**RECORDS SUPPLIED**
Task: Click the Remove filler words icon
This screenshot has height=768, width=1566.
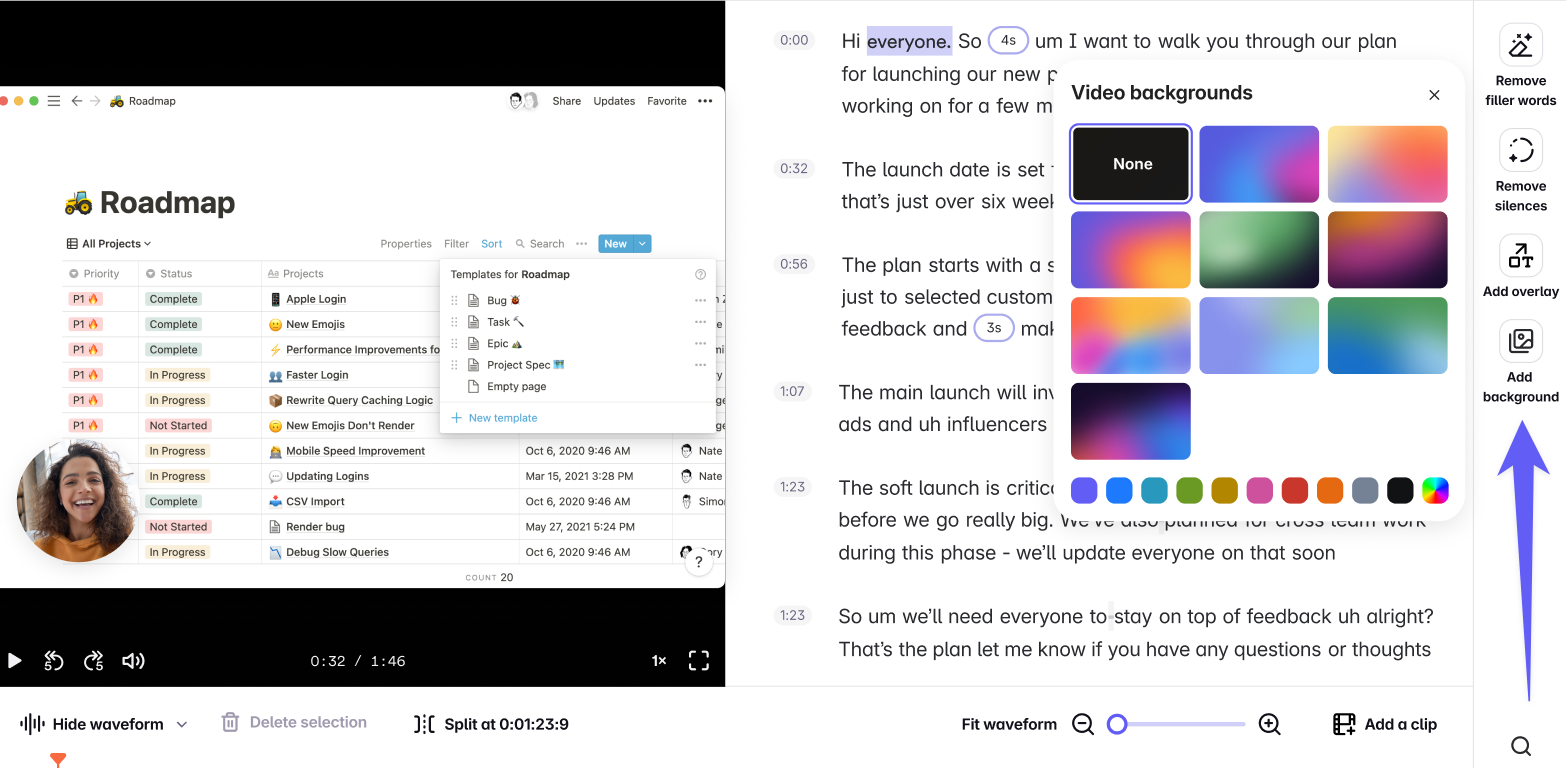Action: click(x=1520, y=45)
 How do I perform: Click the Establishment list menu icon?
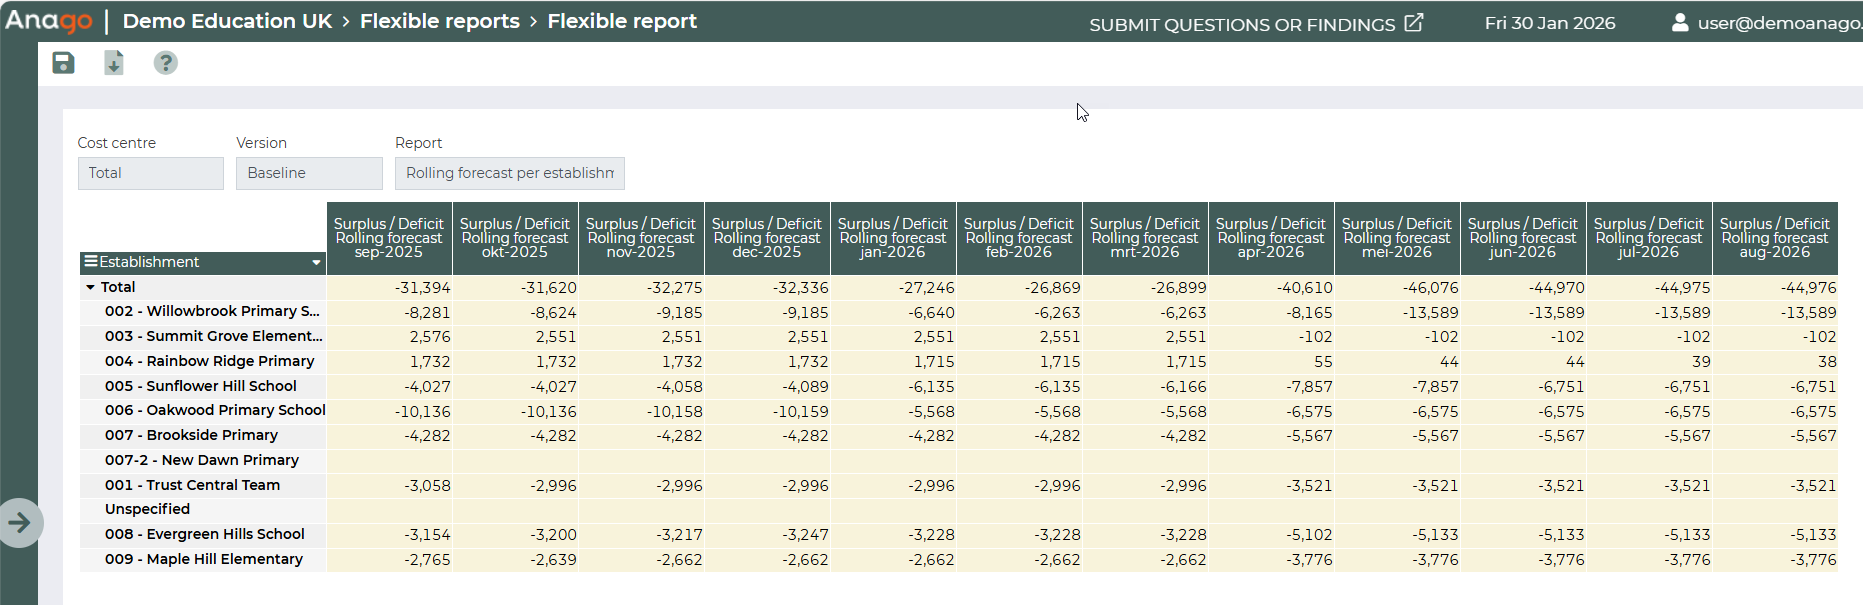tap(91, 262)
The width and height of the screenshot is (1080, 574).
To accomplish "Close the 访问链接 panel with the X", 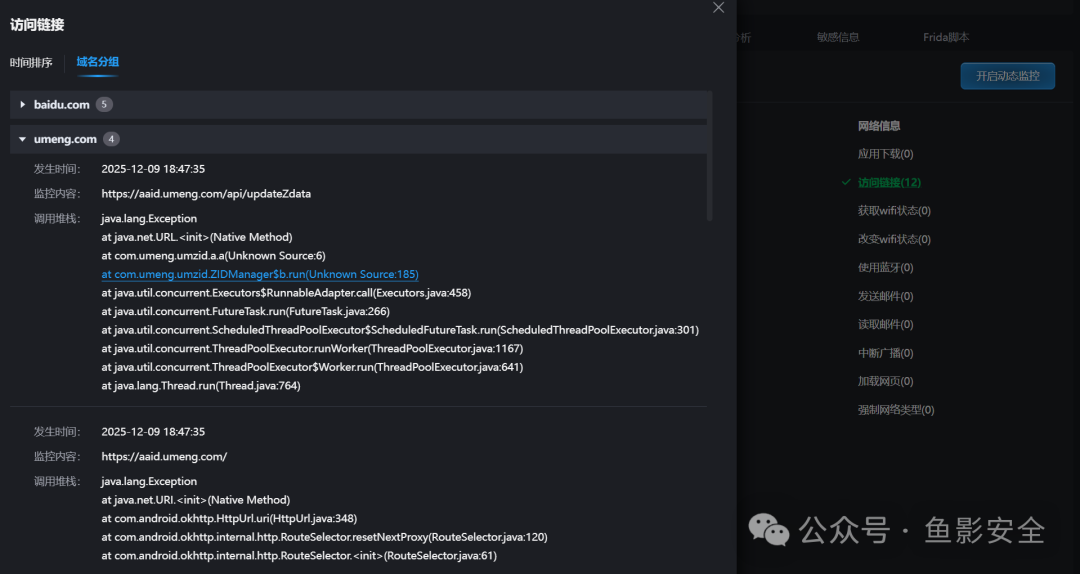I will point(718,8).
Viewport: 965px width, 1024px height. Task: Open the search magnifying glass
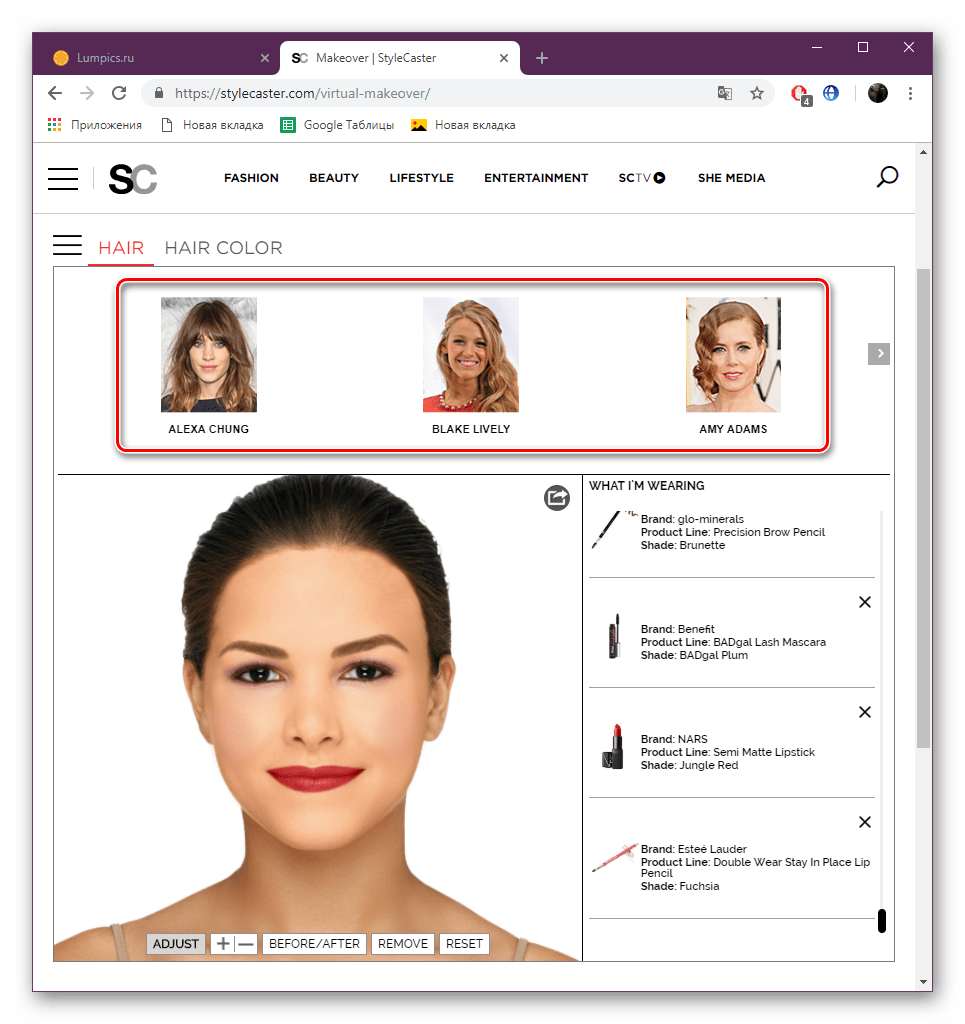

**ABOUT THIS EXERCISE**
Each line of the records with the word "Task" in it is to be copied.

**ANSWER TO THE EXERCISE**
Task: Click the Remove filler words icon
Viewport: 965px width, 1024px height. Task: Open the search magnifying glass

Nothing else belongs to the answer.